__Task goal__
Copy out the lines of the listing below word for word, from the line with "Task: Uncheck 'Fingers" up to and including the line with "(x=533, y=30)".

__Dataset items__
## START

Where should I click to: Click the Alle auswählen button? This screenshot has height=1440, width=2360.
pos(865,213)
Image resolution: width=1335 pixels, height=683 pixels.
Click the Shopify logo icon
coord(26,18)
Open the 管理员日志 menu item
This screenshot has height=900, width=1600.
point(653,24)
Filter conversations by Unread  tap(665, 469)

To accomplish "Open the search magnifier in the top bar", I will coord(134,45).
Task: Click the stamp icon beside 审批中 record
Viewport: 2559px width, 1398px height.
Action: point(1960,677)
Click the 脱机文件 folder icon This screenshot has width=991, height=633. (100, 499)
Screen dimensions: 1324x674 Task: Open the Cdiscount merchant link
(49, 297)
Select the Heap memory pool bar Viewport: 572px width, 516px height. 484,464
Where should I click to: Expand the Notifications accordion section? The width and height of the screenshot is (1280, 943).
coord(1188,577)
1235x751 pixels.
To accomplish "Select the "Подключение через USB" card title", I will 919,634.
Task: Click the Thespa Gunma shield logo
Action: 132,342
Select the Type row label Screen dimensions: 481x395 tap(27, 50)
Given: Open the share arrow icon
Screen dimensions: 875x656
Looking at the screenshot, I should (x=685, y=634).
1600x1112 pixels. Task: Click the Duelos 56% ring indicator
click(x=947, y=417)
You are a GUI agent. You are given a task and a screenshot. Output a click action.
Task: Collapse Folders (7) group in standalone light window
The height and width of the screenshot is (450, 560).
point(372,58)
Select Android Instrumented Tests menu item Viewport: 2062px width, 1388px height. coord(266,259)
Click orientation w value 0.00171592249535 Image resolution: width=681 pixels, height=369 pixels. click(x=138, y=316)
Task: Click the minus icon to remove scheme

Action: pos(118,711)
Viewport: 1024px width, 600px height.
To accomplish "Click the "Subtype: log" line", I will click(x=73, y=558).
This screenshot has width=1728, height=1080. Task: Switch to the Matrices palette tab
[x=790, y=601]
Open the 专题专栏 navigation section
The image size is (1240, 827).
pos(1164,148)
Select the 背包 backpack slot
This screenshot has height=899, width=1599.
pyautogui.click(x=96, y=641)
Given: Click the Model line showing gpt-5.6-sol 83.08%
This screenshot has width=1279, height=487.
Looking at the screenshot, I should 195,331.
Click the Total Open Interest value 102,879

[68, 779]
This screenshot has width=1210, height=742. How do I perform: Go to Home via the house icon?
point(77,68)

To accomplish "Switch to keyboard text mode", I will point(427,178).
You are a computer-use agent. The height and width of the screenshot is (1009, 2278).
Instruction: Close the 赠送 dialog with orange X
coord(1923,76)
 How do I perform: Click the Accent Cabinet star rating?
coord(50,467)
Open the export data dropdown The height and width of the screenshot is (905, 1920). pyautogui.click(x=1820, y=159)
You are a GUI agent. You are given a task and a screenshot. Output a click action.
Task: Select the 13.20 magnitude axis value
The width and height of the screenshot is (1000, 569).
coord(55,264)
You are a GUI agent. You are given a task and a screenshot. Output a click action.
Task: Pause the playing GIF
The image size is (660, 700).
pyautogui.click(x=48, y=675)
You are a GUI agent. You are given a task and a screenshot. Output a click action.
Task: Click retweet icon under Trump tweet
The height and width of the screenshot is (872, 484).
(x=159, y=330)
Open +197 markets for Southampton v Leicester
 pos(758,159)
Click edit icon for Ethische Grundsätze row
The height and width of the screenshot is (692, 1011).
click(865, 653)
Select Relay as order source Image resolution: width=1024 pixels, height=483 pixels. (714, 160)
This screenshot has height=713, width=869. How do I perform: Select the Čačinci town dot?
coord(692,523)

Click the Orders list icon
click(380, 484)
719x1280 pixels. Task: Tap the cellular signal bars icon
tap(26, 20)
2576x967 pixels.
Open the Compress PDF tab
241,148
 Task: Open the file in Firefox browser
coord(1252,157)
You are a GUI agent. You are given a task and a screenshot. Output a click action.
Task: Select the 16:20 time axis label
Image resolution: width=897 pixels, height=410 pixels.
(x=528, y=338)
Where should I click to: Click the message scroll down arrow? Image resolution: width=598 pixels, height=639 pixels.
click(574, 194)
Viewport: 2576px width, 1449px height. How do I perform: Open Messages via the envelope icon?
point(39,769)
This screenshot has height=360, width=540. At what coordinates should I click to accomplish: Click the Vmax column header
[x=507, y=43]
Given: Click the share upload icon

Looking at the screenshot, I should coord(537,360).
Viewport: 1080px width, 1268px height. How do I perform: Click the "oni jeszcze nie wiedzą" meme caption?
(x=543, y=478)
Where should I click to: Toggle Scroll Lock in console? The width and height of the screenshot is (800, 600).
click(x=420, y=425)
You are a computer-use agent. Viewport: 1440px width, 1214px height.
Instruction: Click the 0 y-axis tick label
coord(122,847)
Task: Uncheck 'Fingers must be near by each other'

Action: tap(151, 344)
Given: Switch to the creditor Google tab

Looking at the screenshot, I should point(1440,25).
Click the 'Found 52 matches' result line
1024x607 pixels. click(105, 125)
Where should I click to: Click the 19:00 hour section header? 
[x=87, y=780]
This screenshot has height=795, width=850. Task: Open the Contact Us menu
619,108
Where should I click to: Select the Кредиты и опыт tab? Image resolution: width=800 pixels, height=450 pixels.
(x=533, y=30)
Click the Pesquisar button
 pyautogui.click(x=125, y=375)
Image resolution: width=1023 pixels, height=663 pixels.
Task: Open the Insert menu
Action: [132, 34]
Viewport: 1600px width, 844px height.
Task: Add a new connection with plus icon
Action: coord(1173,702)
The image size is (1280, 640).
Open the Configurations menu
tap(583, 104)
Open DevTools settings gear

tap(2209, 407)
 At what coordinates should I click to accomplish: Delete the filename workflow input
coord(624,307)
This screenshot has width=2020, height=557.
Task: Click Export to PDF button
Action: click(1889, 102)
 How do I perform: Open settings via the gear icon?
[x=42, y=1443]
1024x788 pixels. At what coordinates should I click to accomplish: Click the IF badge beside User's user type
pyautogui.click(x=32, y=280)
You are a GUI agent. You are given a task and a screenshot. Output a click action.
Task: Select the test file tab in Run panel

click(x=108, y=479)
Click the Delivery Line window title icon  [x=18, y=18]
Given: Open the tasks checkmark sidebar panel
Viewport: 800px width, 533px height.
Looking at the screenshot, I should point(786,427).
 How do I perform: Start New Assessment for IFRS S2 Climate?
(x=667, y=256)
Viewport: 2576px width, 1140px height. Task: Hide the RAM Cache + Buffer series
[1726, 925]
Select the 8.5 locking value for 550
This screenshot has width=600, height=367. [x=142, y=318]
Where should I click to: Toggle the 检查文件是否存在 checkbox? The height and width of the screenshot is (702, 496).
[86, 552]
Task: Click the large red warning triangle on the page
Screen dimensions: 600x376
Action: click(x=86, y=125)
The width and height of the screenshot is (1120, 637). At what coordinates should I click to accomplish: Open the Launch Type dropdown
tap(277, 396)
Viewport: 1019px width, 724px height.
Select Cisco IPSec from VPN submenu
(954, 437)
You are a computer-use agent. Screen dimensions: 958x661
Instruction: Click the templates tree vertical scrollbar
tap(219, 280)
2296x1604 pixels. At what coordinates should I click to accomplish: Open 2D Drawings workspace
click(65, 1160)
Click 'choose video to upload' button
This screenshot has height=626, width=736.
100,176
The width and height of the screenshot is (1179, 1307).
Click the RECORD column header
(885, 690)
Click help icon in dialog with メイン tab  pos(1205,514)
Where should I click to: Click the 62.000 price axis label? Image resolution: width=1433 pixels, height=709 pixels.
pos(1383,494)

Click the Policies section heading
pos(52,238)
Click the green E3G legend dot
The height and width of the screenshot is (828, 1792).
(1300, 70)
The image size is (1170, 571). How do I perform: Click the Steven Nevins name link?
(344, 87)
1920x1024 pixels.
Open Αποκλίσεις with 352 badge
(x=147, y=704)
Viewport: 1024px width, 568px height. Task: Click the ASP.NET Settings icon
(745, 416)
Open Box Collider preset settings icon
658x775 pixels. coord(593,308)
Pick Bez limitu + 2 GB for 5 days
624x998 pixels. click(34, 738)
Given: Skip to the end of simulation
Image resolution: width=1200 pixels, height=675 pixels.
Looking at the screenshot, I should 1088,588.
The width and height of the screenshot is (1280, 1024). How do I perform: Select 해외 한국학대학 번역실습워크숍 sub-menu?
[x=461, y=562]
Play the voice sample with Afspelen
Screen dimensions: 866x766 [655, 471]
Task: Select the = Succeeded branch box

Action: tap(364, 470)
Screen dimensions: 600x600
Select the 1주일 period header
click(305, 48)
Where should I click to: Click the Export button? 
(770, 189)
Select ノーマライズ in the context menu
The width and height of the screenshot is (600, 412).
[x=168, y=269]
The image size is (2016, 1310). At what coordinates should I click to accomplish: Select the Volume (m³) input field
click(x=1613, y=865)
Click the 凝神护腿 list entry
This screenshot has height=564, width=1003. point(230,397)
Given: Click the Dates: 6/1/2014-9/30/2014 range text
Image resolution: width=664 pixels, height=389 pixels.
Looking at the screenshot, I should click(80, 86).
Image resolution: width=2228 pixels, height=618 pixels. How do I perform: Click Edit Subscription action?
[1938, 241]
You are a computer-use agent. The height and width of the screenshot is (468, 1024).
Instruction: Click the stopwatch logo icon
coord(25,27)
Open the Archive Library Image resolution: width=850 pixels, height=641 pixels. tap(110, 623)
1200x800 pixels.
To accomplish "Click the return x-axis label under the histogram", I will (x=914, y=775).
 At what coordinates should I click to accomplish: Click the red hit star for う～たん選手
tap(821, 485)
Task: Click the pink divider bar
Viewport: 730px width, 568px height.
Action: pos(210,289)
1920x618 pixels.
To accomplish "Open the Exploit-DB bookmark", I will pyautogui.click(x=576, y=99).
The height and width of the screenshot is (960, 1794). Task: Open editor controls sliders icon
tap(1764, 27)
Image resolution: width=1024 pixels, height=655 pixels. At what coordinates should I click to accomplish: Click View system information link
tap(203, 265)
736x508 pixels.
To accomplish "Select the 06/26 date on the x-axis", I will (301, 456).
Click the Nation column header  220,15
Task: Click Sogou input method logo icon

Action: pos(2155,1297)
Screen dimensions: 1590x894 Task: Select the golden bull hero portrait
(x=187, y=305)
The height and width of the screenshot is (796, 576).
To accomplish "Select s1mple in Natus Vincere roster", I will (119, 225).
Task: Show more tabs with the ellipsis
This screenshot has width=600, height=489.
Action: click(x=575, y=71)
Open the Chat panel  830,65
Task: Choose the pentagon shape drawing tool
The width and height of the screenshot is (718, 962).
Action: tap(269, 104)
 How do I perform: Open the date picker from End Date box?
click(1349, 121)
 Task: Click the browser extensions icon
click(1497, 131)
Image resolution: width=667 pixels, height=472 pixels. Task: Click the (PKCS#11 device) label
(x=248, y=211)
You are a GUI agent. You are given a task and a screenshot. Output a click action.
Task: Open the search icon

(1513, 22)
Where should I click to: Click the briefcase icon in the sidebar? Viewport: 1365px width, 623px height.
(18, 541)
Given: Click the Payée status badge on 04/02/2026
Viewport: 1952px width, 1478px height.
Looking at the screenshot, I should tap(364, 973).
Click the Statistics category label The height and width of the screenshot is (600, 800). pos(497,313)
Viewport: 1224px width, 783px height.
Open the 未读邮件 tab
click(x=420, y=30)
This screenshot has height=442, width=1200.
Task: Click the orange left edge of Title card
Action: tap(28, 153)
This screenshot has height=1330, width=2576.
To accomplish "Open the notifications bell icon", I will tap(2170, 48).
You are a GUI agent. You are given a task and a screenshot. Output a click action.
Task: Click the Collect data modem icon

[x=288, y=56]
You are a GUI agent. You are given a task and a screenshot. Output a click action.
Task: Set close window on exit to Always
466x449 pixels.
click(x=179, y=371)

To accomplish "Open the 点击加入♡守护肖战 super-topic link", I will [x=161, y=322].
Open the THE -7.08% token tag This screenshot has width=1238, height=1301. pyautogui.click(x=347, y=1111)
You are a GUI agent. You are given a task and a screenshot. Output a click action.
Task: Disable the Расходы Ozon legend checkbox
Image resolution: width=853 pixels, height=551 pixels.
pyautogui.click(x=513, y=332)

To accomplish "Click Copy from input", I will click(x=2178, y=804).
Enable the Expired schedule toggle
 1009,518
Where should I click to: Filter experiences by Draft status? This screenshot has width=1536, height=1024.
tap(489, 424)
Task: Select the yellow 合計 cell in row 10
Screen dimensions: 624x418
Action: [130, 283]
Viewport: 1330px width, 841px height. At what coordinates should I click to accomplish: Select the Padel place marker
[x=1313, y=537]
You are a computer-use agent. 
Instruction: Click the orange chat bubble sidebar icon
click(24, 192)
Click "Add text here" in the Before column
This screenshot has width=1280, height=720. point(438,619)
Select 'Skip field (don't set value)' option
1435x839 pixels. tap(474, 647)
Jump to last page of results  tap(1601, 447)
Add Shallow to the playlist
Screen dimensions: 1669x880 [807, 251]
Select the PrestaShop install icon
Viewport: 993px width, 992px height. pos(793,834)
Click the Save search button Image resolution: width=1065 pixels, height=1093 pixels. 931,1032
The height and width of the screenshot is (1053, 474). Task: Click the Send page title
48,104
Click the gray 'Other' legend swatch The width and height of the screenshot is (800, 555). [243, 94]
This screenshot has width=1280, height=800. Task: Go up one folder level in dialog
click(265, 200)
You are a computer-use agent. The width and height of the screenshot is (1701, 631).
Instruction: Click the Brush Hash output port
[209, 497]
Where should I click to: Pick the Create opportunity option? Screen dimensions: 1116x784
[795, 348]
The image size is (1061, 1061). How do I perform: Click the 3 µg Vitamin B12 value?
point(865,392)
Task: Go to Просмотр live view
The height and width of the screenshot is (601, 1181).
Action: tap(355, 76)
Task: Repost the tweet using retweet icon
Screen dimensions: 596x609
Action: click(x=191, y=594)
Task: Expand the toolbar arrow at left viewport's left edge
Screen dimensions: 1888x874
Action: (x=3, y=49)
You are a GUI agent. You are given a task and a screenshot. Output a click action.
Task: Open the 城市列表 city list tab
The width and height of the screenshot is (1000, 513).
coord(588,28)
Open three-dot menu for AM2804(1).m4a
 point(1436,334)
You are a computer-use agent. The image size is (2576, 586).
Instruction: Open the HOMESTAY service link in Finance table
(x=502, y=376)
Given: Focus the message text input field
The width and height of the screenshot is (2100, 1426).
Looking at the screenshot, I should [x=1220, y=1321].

## END

__Task output__
Task: Uncheck 'Fingers must be near by each other'

Action: tap(151, 344)
Given: Switch to the creditor Google tab

Looking at the screenshot, I should point(1440,25).
Click the 'Found 52 matches' result line
1024x607 pixels. click(105, 125)
Where should I click to: Click the 19:00 hour section header? 
[x=87, y=780]
This screenshot has height=795, width=850. Task: Open the Contact Us menu
619,108
Where should I click to: Select the Кредиты и опыт tab? Image resolution: width=800 pixels, height=450 pixels.
(x=533, y=30)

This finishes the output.